The Ukrainian Week/Tyzhden.fr s’est entretenu avec le pianiste ukrainien Pavlo Lyssyi sur l’héritage du musicien ukrainien Fedir Yakymenko qui a vécu et créé en France il y a cent ans.
– Qui était Fedir Yakymenko et quelle est sa contribution à la culture musicale mondiale ?
– Yakymenko est né en 1876 dans la banlieue de Kharkiv, dans le village de Pisky, et à l’âge de 10 ans, il a été sélectionné pour la chapelle chantante de Saint-Pétersbourg. À cette époque, de nombreux enfants talentueux ont été emmenés d’Ukraine, et qui par la suite, ne sont devenus des artistes ukrainiens : ils ont été absorbés par l’empire. Plus tard, Yakymenko s’est retrouvé à Tiflis (aujourd’hui Tbilissi), où il a dirigé une école de musique, de 1903 à 1906, puis il a voyagé en Europe. L’un des amis proches de Yakymenko était l’astronome français Camille Flammarion, et en 1904, Yakymenko est devenu membre de la Société astronomique de France. Plus tard, il est retourné dans son Kharkiv natal, de suite il a aussi vécu à Moscou et à Saint-Pétersbourg et en 1924, il a déménagé à Prague.
– Yakymenko a-t-il rejeté la rébellion bolchevique de 1917 ?
– Tout à fait, il ne l’a pas accepté, donc son travail est resté longtemps inconnu en Ukraine. Mykyta Shapoval, sociologue et poète ukrainien, a invité Yakymenko à Prague pour enseigner au nouvel Institut pédagogique Drahomanov. Il est immédiatement devenu le doyen du département de musique. Le compositeur a vécu à Prague pendant un peu plus de deux ans. C’était une période fructueuse, mais en raison de problèmes de santé, Yakymenko a déménagé à Nice, où l’air est meilleur. Les 18 dernières années de sa vie sont liées à la France, il a vécu entre Nice et Paris.
– A qui appartient alors cet artiste : ukrainien, russe ou paneuropéen ?

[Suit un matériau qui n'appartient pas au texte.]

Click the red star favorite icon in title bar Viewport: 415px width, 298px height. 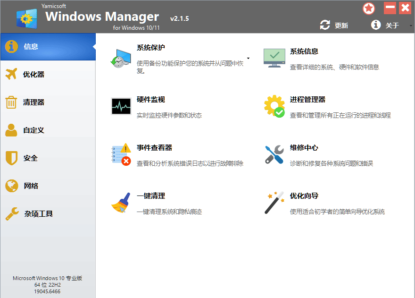tap(369, 9)
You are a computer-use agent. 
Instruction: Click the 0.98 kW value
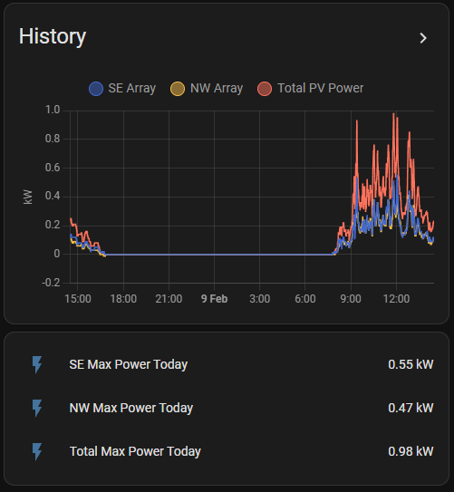coord(411,451)
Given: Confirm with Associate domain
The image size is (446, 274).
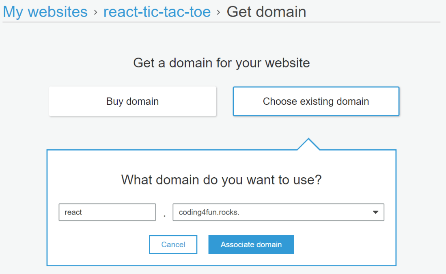Looking at the screenshot, I should pos(251,244).
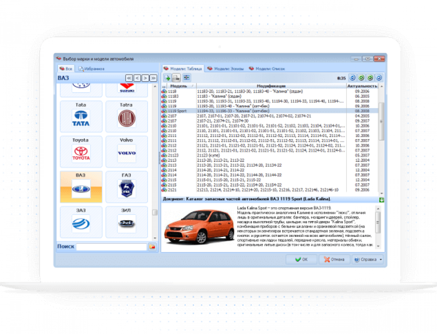437x334 pixels.
Task: Collapse description panel with green arrow
Action: 382,200
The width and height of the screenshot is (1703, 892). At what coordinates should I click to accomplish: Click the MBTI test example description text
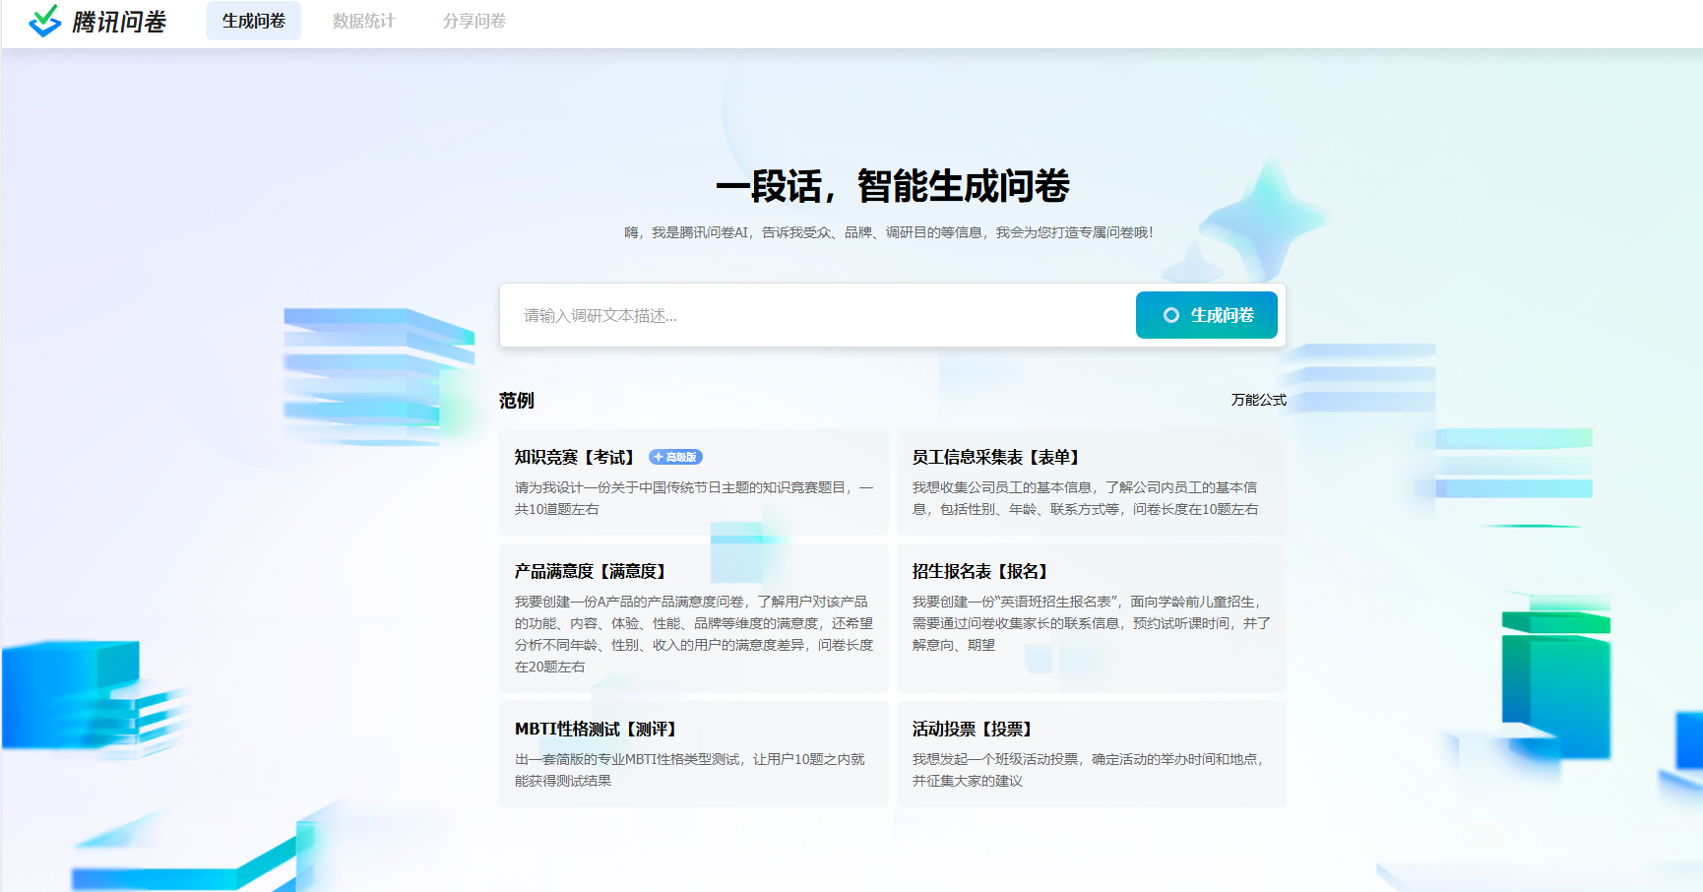(689, 770)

– Vivant en dehors de l’Ukraine, Yakymenko a réussi à synthétiser des éléments de science, de philosophie et d’astronomie dans son esprit, de sorte que sa musique n’avait pas une saveur nationale aussi marquée comme, par exemple, Mykola Lysenko. Yakymenko était un artiste très singulier. Les premiers ouvrages musicologiques le concernant sont apparus en Ukraine à la fin des années 1980. Une petite esquisse sur le compositeur a été publiée par Tamara Bulat en 1988, 43 ans après sa mort.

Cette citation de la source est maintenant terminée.